On May 17, 1837, Joseph G. Stolp, just shy of 25 years old, left his home in Marcellus, New York and set out for the west — Illinois. Joseph had apprenticed and learned the wool manufacturing trade, had bought some machinery, and was setting out to make his fortune by starting his own woolen mill operation.
His destination was Aurora, Illinois, a little village on the Fox River. Some family members had preceded him, and his uncle had laid claim, on his behalf, to a little island in the river.
It took 21 days to get to Chicago, then a thriving metropolis of 4,000 persons — traveling first on the Erie Canal and then on a sailing schooner through the Great Lakes. From Chicago, he walked west towards Aurora. After two days, he arrived at the home of his brother John, who lived in DuPage County, about four miles northwest of the village.

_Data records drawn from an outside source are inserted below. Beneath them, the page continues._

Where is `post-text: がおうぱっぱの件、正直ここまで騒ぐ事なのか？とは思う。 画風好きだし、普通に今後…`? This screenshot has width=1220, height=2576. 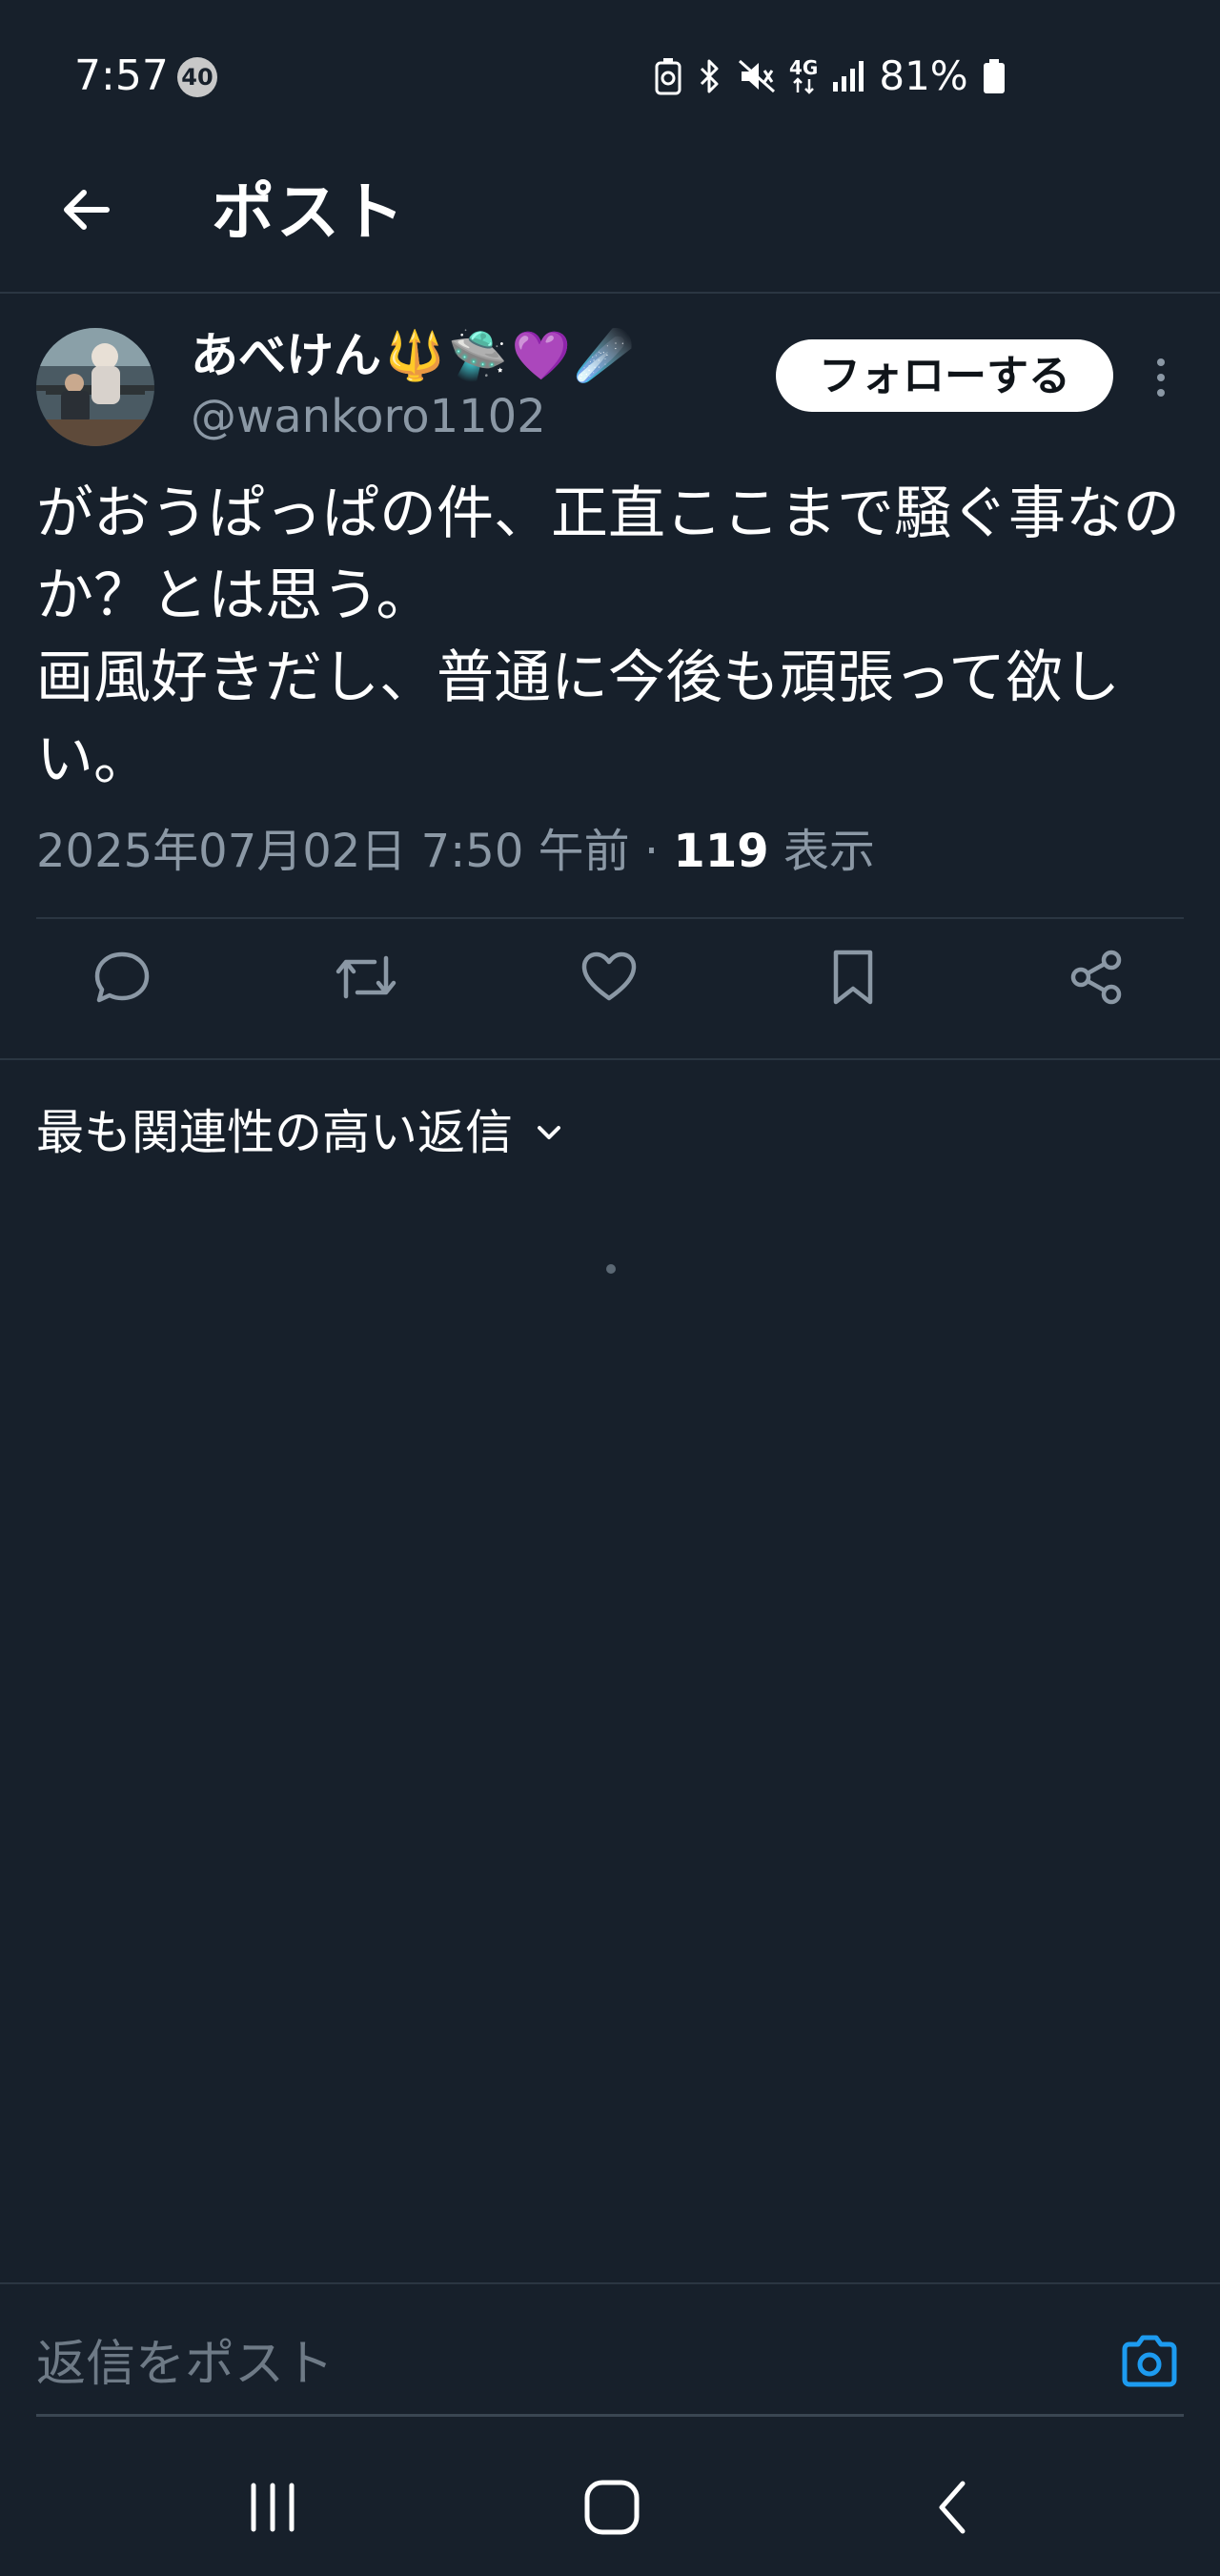
post-text: がおうぱっぱの件、正直ここまで騒ぐ事なのか？とは思う。 画風好きだし、普通に今後… is located at coordinates (608, 636).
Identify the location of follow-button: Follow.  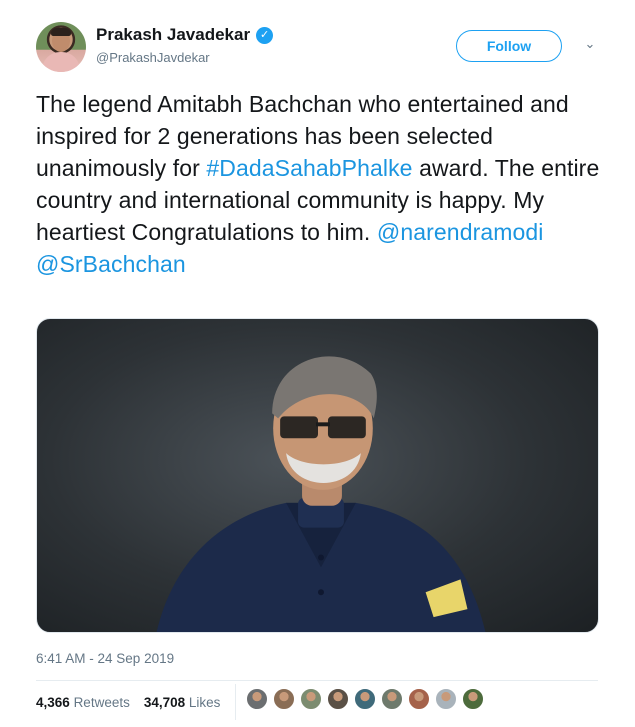
(509, 46).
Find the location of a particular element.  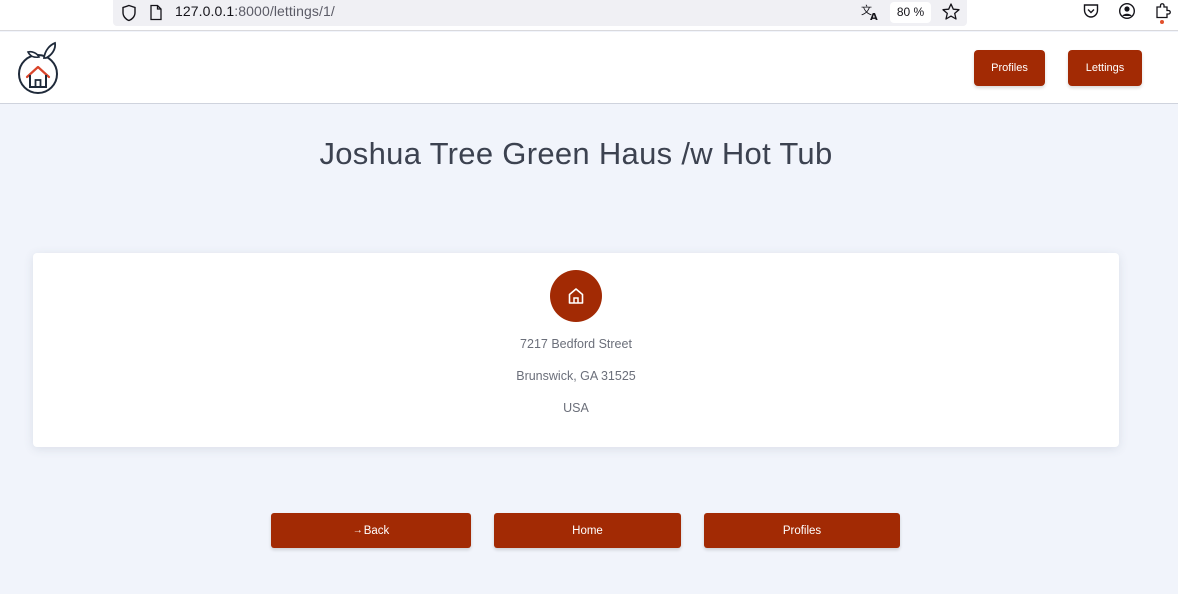

zoom-level-badge: 80 % is located at coordinates (910, 12).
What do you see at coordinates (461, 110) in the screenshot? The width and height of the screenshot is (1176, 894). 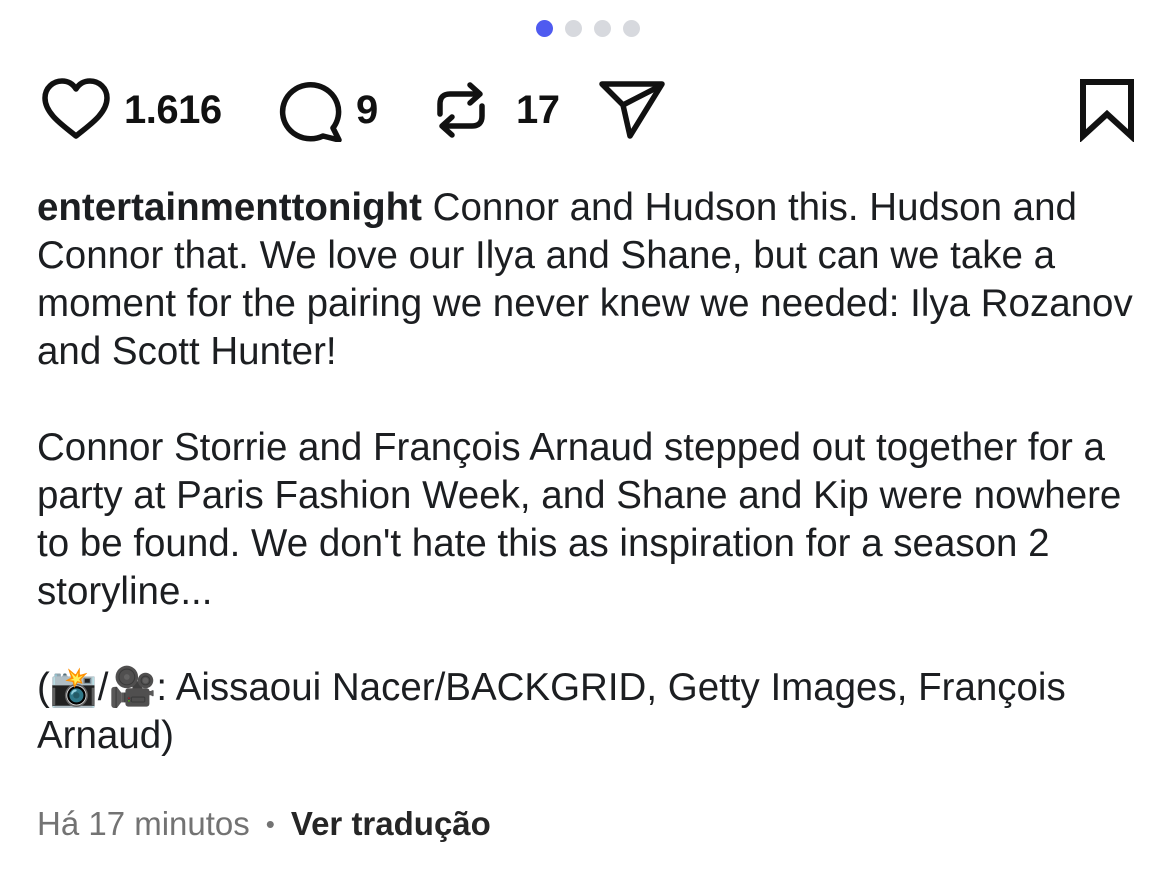 I see `repost-icon` at bounding box center [461, 110].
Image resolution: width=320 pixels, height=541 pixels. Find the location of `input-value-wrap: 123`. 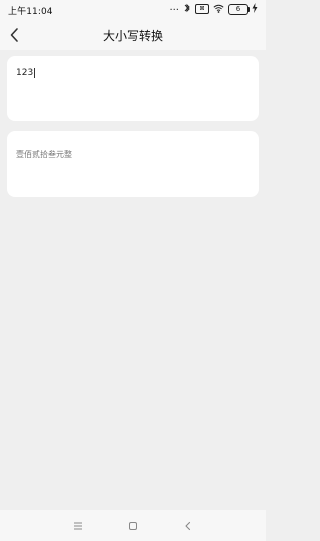

input-value-wrap: 123 is located at coordinates (26, 73).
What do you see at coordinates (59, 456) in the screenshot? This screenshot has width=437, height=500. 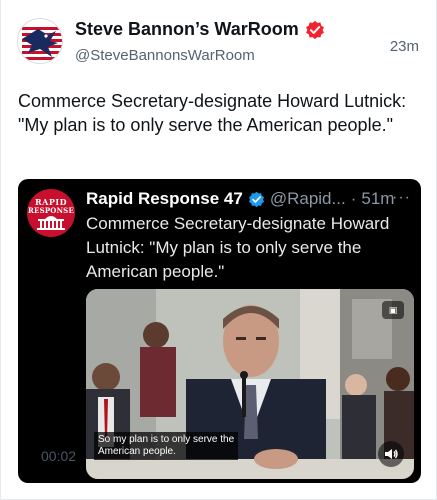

The next day, June 12, 1837, he first laid eyes on Aurora. At the time, about fifteen families lived on either side of the river.
He immediately went to live on the island his uncle had secured for him — and which still bears his name today. Within days, he was cutting timber for a mill building on the island, which went into operation that same year. In 1849, he built a much more substantial brick woolen factory, which was expanded in 1858. His factory employed up to 150 people, producing wool cloth and woolen goods. The mill operations ceased in 1887, and the building was leased out, being used until it was destroyed by fire in 1906. The Woolen Mills Store at the corner of Stolp and Downer still stands, as does the Dye House on the west edge of the island, south of the bridge.
The building which houses the Historical Society and the Art Commission — the David L. Pierce Art & History Center — was built by Joseph Stolp in 1866. In 1871, he donated the land for Aurora’s first YMCA, which stood two doors east of the Art & History Center. Across the street, he donated land for the original City Hall building (since demolished) and the GAR Memorial Hall, which was also the first home of the Aurora Public Library.
Stolp was also a founder and major stockholder of the Aurora Silver Plate Manufacturing Company (the building still stands to the west of the Art & History Center and now houses Charlie’s Creamery). And he was a founder and officer of the First National Bank of Aurora. Stolp was truly a man who helped build Aurora.
Stolp outlived all of the other early pioneers of his generation. He died at his home on April 1, 1899, after a fall caused a blood vessel to rupture in his brain. Joseph Stolp was four months shy of his 87th birthday. He is buried in West Aurora Cemetery.